In re JULIUS ROEHRS CO.

No. 7453.

Circuit Court of Appeals, Third Circuit.

November 14, 1940.

Isadore Glauberman, of Jersey City, N. J., for appellant.

William H. J. Ely, of Rutherford, N. J. (Ernest C. Lum, of Newark, N. J., of counsel), for Charles Hasselhuhn and another, receivers.

Chester T. Lane, Gen. Counsel, Securities and Exchange Commission, of Washington, D. C., and Morton E. Yohalem, of New York City, for Securities and Exchange Commission.
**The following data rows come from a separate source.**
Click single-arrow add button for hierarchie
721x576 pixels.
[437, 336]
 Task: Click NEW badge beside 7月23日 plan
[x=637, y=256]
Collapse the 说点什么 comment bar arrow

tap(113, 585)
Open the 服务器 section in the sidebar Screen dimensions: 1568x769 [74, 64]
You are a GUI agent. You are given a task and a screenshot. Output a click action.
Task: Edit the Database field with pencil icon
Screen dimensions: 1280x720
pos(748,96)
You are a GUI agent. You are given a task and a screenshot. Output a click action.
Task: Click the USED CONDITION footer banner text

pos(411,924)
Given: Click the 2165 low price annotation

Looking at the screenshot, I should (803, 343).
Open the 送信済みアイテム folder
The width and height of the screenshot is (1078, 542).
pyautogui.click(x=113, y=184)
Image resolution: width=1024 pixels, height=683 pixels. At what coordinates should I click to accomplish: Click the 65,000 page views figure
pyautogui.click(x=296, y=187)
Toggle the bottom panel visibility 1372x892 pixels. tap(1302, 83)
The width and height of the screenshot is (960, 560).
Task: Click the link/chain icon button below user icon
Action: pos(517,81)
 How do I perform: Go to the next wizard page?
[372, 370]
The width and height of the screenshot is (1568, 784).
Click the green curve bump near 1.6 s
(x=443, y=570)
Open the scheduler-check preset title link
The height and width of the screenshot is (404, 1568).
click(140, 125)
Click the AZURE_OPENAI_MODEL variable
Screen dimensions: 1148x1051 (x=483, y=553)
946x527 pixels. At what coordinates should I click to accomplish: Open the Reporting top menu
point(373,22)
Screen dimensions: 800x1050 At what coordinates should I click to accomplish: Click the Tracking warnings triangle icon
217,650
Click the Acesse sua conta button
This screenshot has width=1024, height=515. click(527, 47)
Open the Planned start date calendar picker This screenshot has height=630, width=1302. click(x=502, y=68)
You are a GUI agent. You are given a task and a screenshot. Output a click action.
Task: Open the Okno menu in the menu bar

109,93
Before BIGGS, MARIS, and CLARK, Circuit Judges.

BIGGS, Circuit Judge.

The affairs of the appellant Julius Roehrs Company have been administered through an equity receivership for a number of years. Upon April 17, 1940, the appellant filed a petition for reorganization pursuant to Section 128 of the Bankruptcy Act, as added June 22, 1938, 11 U.S.C.A. § 528, and prayed that the court enter an order approving its petition as being filed in good faith and complying with the requirements of Chapter X pursuant to the provisions of Section 141 of the Bankruptcy Act, as added June 22, 1938, 11 U.S.C.A. § 541. The learned trial judge entered an order to show cause which provided "* * * for a hearing *724 on the question of whether or not said petition should be filed and approved as being filed in good faith under Chapter X * * * and whether or not the debtor has the ability to carry out a reorganization, and the debtor shall * * * produce witnesses and offer proof for the purpose of supporting the element of good faith, and its ability to carry out its plan of reorganization; * * *". The debtor then filed a tentative plan of reorganization and a hearing was held. At this hearing Kurt Roehrs, a vice president and a director of the appellant, testified in general terms why he believed reorganization of the debtor would be possible and advantageous. The court reached the conclusion that the petition did not meet the requirements of Chapter X and, stating that he was not satisfied that the petition had been filed in good faith, dismissed it. The appeal at bar followed.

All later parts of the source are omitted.